■ Aufgabenstellung: Wiederhole den unten stehenden Textauszug über die schweizerische Arbeitswanderung vollständig und Wort für Wort.

■ Textauszug:
<<<<

In der Darstellung der zivilen Arbeitswanderung, die zahlenmäßig weniger bedeutend war als die militärische, stellt Holenstein die Wanderungsbewegung unterschiedlicher Berufsgruppen vor, was gleichzeitig in der Regel auch eine zuordenbare regionale Herkunft impliziert. Holenstein nutzt hier die Erkenntnisse der an der internationalen Wanderungsforschung orientierten kontinuierlich erfolgten Erforschung der schweizerischen Auswanderung und stellt sie anschaulich dar. Er betont, dass die berufliche Zusammensetzung (Zuckerbäcker, Handwerker, Baufachleute, pädagogisches Personal, Gelehrte) und (häufig ländliche oder alpine) Herkunft der Aus- und Rückwandernden zeige, dass in der Bevölkerung der Eidgenossenschaft entgegen nach wie vor gehüteter Topoi sehr flexibel und mobil auf die Möglichkeiten des Erwerbs und der beruflichen Entwicklung im Ausland reagiert worden sei. Das Unterkapitel wird abgeschlossen mit der Darstellung der Einwanderung der protestantischen Glaubensflüchtlinge in die Eidgenossenschaft, die nie den Charakter einer Masseneinwanderung erreichte, die aber der schweizerischen Wirtschaft wichtige Industrialisierungsimpulse gegeben hat.

>>>>

■ Bereitgestelltes Material:
<<<<

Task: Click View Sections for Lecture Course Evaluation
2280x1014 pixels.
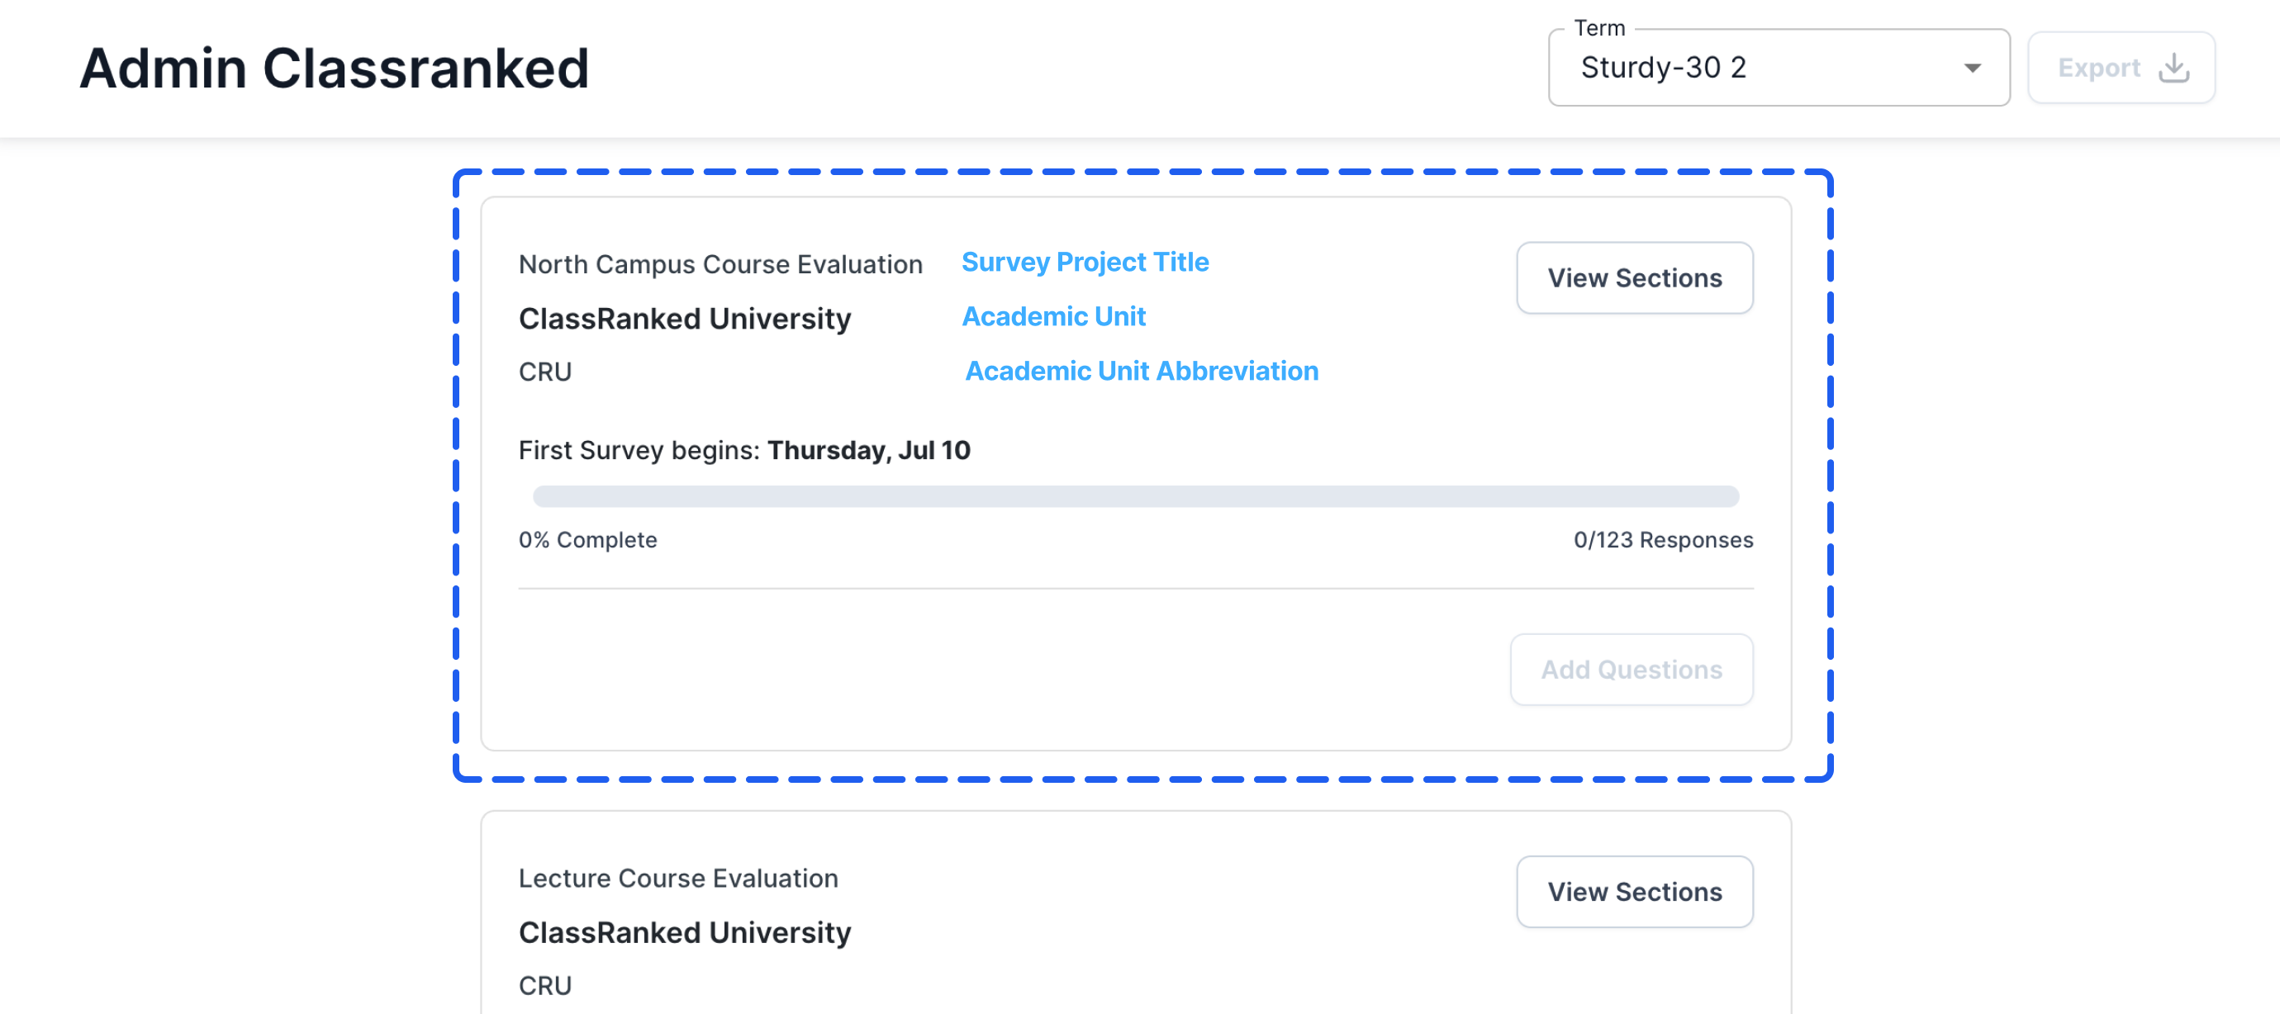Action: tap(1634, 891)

>>>>

■ Musterlösung:
In der Darstellung der zivilen Arbeitswanderung, die zahlenmäßig weniger bedeutend war als die militärische, stellt Holenstein die Wanderungsbewegung unterschiedlicher Berufsgruppen vor, was gleichzeitig in der Regel auch eine zuordenbare regionale Herkunft impliziert. Holenstein nutzt hier die Erkenntnisse der an der internationalen Wanderungsforschung orientierten kontinuierlich erfolgten Erforschung der schweizerischen Auswanderung und stellt sie anschaulich dar. Er betont, dass die berufliche Zusammensetzung (Zuckerbäcker, Handwerker, Baufachleute, pädagogisches Personal, Gelehrte) und (häufig ländliche oder alpine) Herkunft der Aus- und Rückwandernden zeige, dass in der Bevölkerung der Eidgenossenschaft entgegen nach wie vor gehüteter Topoi sehr flexibel und mobil auf die Möglichkeiten des Erwerbs und der beruflichen Entwicklung im Ausland reagiert worden sei. Das Unterkapitel wird abgeschlossen mit der Darstellung der Einwanderung der protestantischen Glaubensflüchtlinge in die Eidgenossenschaft, die nie den Charakter einer Masseneinwanderung erreichte, die aber der schweizerischen Wirtschaft wichtige Industrialisierungsimpulse gegeben hat.